Blind Group Seeks Chage at Target.com

Blind Group Seeks Chage at Target.com

By John Reinan, Star Tribune

(Editor’s Note: This article was published in the Star Tribune on September 18, 2006.  Steve Jacobson is a member of the NFB of Minnesota board of directors as well as an active member of the NFB of Minnesota Metro Chapter.)

Steve Jacobson whips through Target.com, fingers flying on his computer keyboard. "This is all super good," the Edina resident says, jumping from gift cards to baby gear on his way to furniture.

Then Jacobson hits a bad link and his computer starts sputtering incomprehensibly. In a mechanical voice, the machine rapidly spews out a list of numbers and letters that add up to gibberish.

Jacobson, along with other blind people, wants the retail giant to fix the glitches in its website. The National Federation of the Blind filed a lawsuit earlier this year in federal court in California, alleging that Target.com violates the Americans with Disabilities Act (ADA).

Jacobson, 55, has been blind since birth. With special software that reads Web pages and his keystrokes aloud to him, Jacobson is able to shop on the Internet with Best Buy, Wal-Mart and many other retailers. But not with Target.

Disability advocates say the Target case could set a precedent requiring all U.S. retailers to make their websites accessible to the blind and others with disabilities.

"This is the first case in the country where a court ruled that the ADA applied to a website," said Mazen Mohammed Basrawi, a Berkeley, Calif., lawyer who's handling the case for the National Federation of the Blind. "We think thousands of businesses will take note of accessibility issues."

'Public accommodation'

One piece of the ADA forbids discrimination against the disabled in places of "public accommodation," which many courts have construed to mean brick-and-mortar locations. Minneapolis-based Target asked a judge to dismiss the lawsuit, arguing that its website didn't qualify as a place of public accommodation.

This month, U.S. District Judge Marilyn Hall Patel refused Target's request, opening the way to a possible jury trial. In her order denying dismissal, the judge said that Target appears to treat its website as an extension of its stores and a piece of an integrated marketing effort.

"The website is a means to gain access to the store and it is ironic that Target, through its merchandising efforts on the one hand, seeks to reach greater numbers of customers and enlarge its consumer-base, while on the other hand it seeks to escape the requirements of the ADA," the judge wrote.

The federation complains that Target.com doesn't include features that make web sites fully usable for the blind, such as an invisible code that allows a blind customer's software to interpret and vocalize graphic images. Target.com also requires the use of a mouse to complete a transaction, the lawsuit complains, making blind customers unable to make purchases independently.

Vigorous defense

Target says it will defend itself vigorously.

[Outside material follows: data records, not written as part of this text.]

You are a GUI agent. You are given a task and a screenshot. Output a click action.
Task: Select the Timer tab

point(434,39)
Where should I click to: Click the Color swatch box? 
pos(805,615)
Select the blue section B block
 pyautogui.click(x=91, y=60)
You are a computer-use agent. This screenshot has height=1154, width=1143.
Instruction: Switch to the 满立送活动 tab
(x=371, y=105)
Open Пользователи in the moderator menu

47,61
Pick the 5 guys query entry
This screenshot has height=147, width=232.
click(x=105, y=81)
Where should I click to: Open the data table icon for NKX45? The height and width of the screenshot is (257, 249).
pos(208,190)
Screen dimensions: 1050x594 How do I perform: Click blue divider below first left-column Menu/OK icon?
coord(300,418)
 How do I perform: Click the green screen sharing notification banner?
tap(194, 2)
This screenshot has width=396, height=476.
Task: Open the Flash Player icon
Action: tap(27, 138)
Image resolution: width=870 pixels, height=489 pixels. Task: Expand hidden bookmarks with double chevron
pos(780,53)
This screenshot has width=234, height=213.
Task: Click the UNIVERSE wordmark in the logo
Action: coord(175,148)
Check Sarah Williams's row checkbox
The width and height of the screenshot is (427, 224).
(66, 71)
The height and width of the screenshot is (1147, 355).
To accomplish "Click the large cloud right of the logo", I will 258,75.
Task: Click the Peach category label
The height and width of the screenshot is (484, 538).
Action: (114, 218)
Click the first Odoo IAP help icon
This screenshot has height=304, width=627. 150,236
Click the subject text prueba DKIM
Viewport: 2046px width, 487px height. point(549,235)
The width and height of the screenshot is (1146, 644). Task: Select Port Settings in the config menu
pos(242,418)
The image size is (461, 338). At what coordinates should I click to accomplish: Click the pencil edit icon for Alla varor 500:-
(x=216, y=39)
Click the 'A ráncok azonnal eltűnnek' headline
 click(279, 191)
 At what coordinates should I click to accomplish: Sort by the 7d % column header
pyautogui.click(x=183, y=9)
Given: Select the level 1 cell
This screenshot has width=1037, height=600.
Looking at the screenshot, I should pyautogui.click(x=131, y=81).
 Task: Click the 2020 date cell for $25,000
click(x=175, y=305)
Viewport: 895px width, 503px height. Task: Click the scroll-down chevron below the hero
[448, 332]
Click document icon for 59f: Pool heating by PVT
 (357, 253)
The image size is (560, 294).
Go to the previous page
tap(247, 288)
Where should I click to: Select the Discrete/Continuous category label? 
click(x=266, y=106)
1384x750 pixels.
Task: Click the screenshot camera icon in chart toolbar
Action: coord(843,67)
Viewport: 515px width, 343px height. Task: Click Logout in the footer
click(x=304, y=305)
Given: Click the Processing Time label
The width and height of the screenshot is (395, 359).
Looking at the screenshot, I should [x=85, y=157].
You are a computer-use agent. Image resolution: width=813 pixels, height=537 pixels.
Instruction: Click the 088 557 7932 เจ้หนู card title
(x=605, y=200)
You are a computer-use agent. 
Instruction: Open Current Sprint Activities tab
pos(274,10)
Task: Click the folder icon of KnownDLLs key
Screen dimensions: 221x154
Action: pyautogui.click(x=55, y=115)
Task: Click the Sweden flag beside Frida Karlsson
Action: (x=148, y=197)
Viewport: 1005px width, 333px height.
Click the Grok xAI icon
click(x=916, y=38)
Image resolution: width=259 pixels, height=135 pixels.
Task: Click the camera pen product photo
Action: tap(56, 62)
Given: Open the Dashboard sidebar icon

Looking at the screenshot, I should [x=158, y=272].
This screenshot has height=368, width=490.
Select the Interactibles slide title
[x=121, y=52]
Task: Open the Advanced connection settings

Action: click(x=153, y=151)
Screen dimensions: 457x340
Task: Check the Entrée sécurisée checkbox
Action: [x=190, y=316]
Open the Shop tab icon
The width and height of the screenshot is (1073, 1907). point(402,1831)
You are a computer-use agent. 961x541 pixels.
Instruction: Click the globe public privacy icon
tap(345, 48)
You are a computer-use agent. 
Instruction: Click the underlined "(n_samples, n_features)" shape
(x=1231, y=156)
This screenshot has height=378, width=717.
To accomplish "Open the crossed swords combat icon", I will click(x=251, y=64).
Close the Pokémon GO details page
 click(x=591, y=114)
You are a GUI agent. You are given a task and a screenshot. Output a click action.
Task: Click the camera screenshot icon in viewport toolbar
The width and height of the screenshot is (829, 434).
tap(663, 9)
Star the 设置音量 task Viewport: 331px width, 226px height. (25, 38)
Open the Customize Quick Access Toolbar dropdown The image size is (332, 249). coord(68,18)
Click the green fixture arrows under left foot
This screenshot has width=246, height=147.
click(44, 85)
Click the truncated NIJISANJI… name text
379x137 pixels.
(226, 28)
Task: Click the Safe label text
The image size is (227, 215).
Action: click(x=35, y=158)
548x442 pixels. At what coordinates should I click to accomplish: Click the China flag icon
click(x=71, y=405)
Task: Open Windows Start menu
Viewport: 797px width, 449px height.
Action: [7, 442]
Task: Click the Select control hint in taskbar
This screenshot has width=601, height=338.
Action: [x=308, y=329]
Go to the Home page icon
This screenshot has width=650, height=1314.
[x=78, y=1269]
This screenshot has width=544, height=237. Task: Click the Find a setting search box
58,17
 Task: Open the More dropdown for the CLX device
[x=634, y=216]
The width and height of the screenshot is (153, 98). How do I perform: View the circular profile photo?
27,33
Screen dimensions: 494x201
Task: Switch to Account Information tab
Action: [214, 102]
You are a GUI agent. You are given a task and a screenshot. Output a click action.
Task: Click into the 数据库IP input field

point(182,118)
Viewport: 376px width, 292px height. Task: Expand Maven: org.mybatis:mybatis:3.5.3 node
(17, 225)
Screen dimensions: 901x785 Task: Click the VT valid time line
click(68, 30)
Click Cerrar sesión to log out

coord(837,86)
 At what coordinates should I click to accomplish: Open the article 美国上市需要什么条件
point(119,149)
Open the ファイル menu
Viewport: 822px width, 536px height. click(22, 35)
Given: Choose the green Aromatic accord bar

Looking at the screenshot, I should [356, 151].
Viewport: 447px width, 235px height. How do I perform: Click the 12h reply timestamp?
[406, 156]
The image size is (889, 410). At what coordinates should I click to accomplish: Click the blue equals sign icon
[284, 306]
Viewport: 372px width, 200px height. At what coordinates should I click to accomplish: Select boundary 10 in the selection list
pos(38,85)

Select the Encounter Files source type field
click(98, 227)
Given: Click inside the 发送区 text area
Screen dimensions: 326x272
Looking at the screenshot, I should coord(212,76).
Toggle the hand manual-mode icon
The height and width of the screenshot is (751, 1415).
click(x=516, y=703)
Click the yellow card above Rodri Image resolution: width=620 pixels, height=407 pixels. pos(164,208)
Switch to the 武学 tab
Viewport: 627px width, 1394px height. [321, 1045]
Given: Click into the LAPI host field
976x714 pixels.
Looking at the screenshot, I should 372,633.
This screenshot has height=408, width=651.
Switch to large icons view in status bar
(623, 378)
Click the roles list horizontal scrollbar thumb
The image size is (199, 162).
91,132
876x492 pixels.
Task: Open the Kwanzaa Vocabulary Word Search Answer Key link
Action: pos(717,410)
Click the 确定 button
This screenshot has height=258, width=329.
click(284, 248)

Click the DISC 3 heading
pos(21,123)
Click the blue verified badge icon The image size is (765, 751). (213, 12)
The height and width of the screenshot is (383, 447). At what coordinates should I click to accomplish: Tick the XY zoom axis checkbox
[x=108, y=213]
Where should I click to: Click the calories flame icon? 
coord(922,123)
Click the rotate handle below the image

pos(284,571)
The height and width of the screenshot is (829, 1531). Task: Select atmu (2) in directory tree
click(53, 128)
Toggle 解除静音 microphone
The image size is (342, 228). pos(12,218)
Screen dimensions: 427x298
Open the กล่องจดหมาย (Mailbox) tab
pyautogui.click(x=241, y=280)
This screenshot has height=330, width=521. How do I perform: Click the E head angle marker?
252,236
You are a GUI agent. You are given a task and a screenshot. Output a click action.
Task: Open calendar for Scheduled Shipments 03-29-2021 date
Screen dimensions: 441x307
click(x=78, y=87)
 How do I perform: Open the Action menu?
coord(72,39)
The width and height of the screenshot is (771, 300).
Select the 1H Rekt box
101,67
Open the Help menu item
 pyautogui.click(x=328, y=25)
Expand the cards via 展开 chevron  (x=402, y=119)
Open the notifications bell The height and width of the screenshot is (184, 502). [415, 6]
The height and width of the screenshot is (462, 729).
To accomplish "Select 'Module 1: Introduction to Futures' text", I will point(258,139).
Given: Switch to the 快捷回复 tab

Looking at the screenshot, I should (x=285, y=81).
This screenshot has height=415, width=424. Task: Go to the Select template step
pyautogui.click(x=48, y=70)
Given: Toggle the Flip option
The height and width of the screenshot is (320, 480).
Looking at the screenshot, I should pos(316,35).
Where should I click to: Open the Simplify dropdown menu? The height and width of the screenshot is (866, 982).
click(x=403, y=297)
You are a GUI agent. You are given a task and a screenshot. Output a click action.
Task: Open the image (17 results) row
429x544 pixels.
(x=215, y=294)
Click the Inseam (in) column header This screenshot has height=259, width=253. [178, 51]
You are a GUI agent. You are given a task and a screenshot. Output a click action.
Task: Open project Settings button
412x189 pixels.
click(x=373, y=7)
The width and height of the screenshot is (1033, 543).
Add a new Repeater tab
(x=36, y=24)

"We believe our Web site complies with all applicable laws," the company said in a statement. "We will continue to implement technology that increases the usability of our Web site for all our guests, including those with disabilities."

The time is ripe for the Internet to include all Americans, regardless of disability, said Cynthia Waddell, a California lawyer and professor who wrote the federal government's web-accessibility standards.

"Technology changes, but civil rights do not," she said. Waddell added that there are sound business reasons for making websites widely accessible. Some disability features, for example, are used to translate graphics and photos into text; the same features are useful in adapting content from large computer screens to handheld devices for non-disabled customers.

Jacobson, a 3M computer analyst and a board member of the Minnesota Federation of the Blind, said he doesn't understand why Target is fighting the accessibility lawsuit.

"The issue isn't that my life is gonna stop if they don't fix it," he said. "The issue is that corporations using the Internet -- which has had and continues to have some government subsidies -- shouldn't lock us out.

"I can't imagine it would cost anywhere near as much to fix it as they're paying their lawyers."